The HTC U11 Life is caught right in the middle of being a great deal and not quite worth your time. For a fraction of the price of the full-size and , the smaller U11 Life has the same supple look in a beautiful blue body and the same squeezable sides as the U11 and Google Pixel 2. Squeeze once to open an app and long-squeeze to open a second. It's a little gimmicky and easy to forget it's there, but if you start relying on it to open your favorite app, it can be a fast way to get to what you need.
Before we proceed, let me say that this review represents only the US version of the phone. The global version (at least the UK version) has a different operating system, RAM, storage and LTE bands. It also comes in black and white colors, in addition to blue.
This version of the U11 Life has some pretty good midrange specs, like a 16-megapixel front-facing camera, water resistance and a totally decent processor. There are some hardware and performance tradeoffs, sure, but that's pretty much always the case with a midprice phone.
The U11 Life is likeable. It's a nice phone to grab up and looks flashier than a lot of intermediate phones out there. But it's not without its flaws, especially when it comes to the camera. Colors are bright and true-to-life, and photos looked sharp on the comparatively tiny screen. But when I viewed them on my laptop, they were so soft -- either blurred or lacking detail on the edges and centers -- that I figured the camera lens was smudged. It wasn't.
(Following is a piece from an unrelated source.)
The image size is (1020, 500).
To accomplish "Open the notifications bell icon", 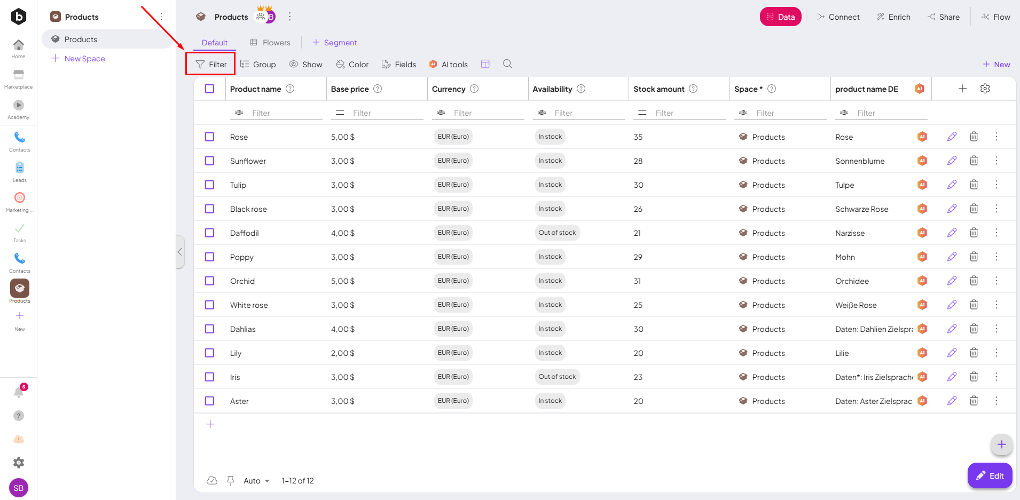I will pos(19,393).
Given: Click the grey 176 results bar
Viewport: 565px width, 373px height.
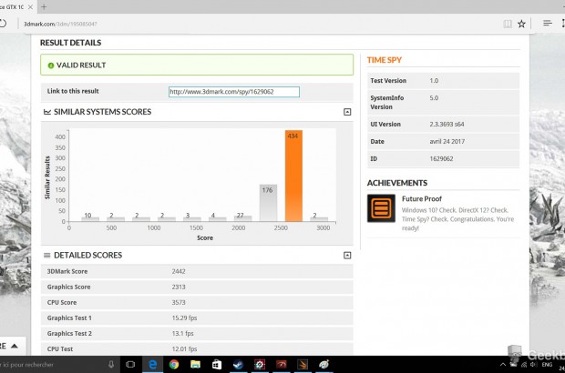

Photos will be just fine for sharing in a small format, like a text message or on Instagram or Facebook, but I wouldn't plan on printing them in a photo book, calendar or gift mug.
Hold the U11 Life next to the Motorola Moto G5 Plus and the Life's camera weakness becomes clearer. While the G5 Plus doesn't hit color balance as faithfully, its 12-megapixel camera is more detailed; I compared 10 identical shots. The U11 Life does take notably sharper selfies from the front-facing camera, though, that make the G5 Plus' look like mush.
When you match up the camera quality and price, the U11 Life doesn't seem like such a slam dunk compared to the Moto G5 Plus. Pricing first, the U11 Life costs $349 from HTC.com, which converts to £263 and AU$456. T-Mobile is the exclusive US carrier; it'll sell the U11 Life for $300. The Moto G5 Plus, meanwhile, costs $229 or $300 (32GB or 64GB), £249 and converts to AU$300 and AU$390 in Australia.